Certains montants d’investissement dans l’immobilier (ou dans un autre domaine) sont, le cas échéant, susceptibles de permettre l’obtention d’un titre de séjour. A titre d’exemple:
• la carte de séjour « compétences et talents » (valable pour une durée de trois ans renouvelable) peut être délivrée à un investisseur créateur d’activités, porteur d’un projet comportant un investissement en immobilisations corporelles ou incorporelles d’au moins 300 000 € ;
• la carte de résident (valable pour une durée de dix ans renouvelable) peut être délivrée à un investisseur qui a effectué ou s’engage à effectuer en France un investissement en immobilisations corporelles ou incorporelles d’au moins 10 M€.

En règle générale, les investissements chinois se pratiquent à travers des sociétés, de préférence à responsabilité limitée. Le système juridique chinois est, en effet, familier des sociétés à responsabilité limitée, telle la SARL (société à responsabilité limitée) ou la SAS (société par actions simplifiée). Par contre, les investisseurs chinois connaissent moins la société civile immobilière (SCI), dans laquelle les associés sont indéfiniment tenus aux dettes sociales chacun à hauteur de ses engagements dans la société, et qui est un véhicule usuel pour les investissements du patrimoine familial.

Tout dirigeant d’une société française sera considéré comme un commerçant au titre de la législation française et devra s’assurer d’être titulaire des titres de séjour requis, variant notamment en fonction de l’établissement de la résidence en France ou non.

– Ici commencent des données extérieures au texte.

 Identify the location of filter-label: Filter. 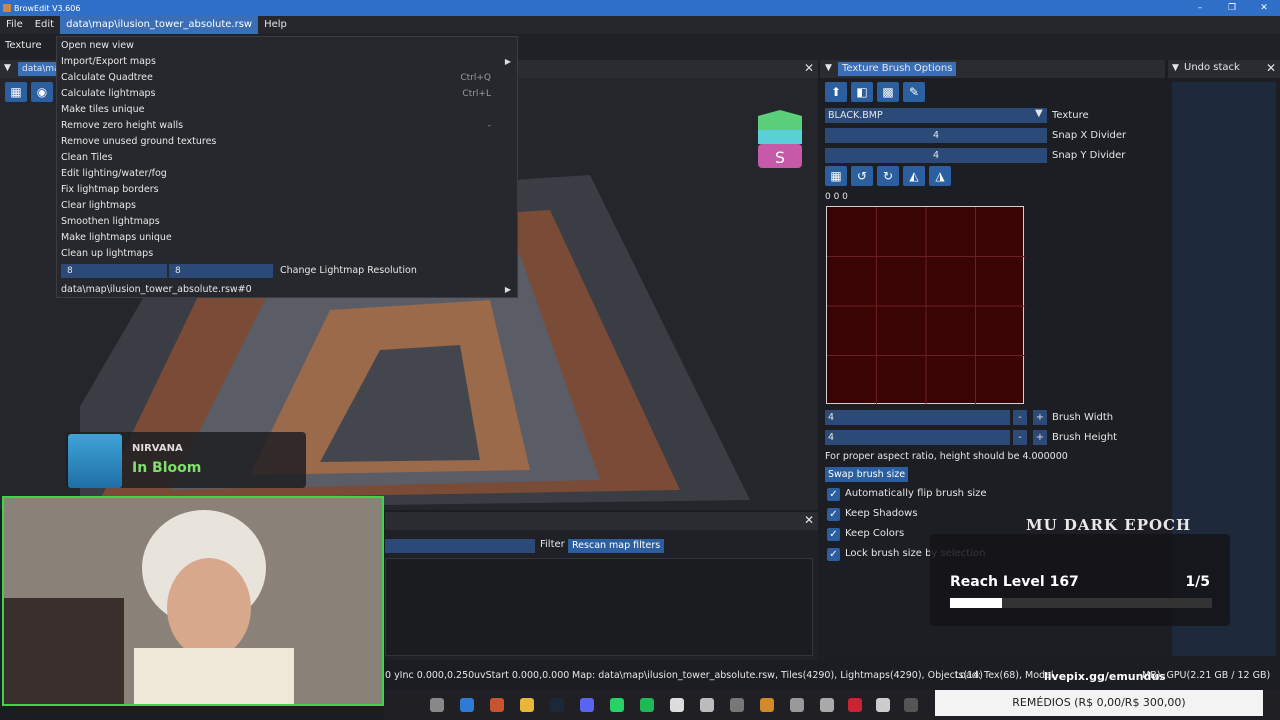
(552, 544).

Du côté de la Chine, le projet d’investissement direct à l’étranger doit faire l’objet d’un processus d’approbation administrative. En fonction du montant d’investissement et de son ampleur, l’autorité compétente en la matière pourra être le bureau de commerce et d’industrie au niveau de la province, voire le ministère du Commerce. En dehors de ladite approbation, il faut ajouter la surveillance du SAFE (« State Administration of Foreign Exchange ») en matière du contrôle des changes. A noter que, pour les sociétés d’état, le processus d’autorisation est aisé à passer.

Notons également que les compagnies d’assurance chinoises sont, depuis une circulaire d’application d’octobre 2012 publiée par La China Insurance Regulatory Commission notamment, autorisées à investir dans les biens immobiliers tertiaires localisés dans les quartiers centraux de villes importantes de certains pays développés, à condition pour ces biens, de présenter une rentabilité stable. Parmi la liste des 25 pays figure la France, ce qui laisse présager des investissements dans les immeubles tertiaires à Paris et dans d’autres grandes villes françaises.

Enfin, tous les acteurs de l’immobilier français se sont désormais équipés pour travailler au mieux pour les investisseurs chinois : les agents immobiliers, les études notariales, les consultants et les cabinets d’avocats spécialisés en droit immobilier (comme Lefèvre Pelletier & Associés) se sont dotés de « chinese desks », composés d’équipes françaises et chinoises susceptibles de conseiller les investisseurs chinois dans leur langue et de comprendre leurs soucis particuliers.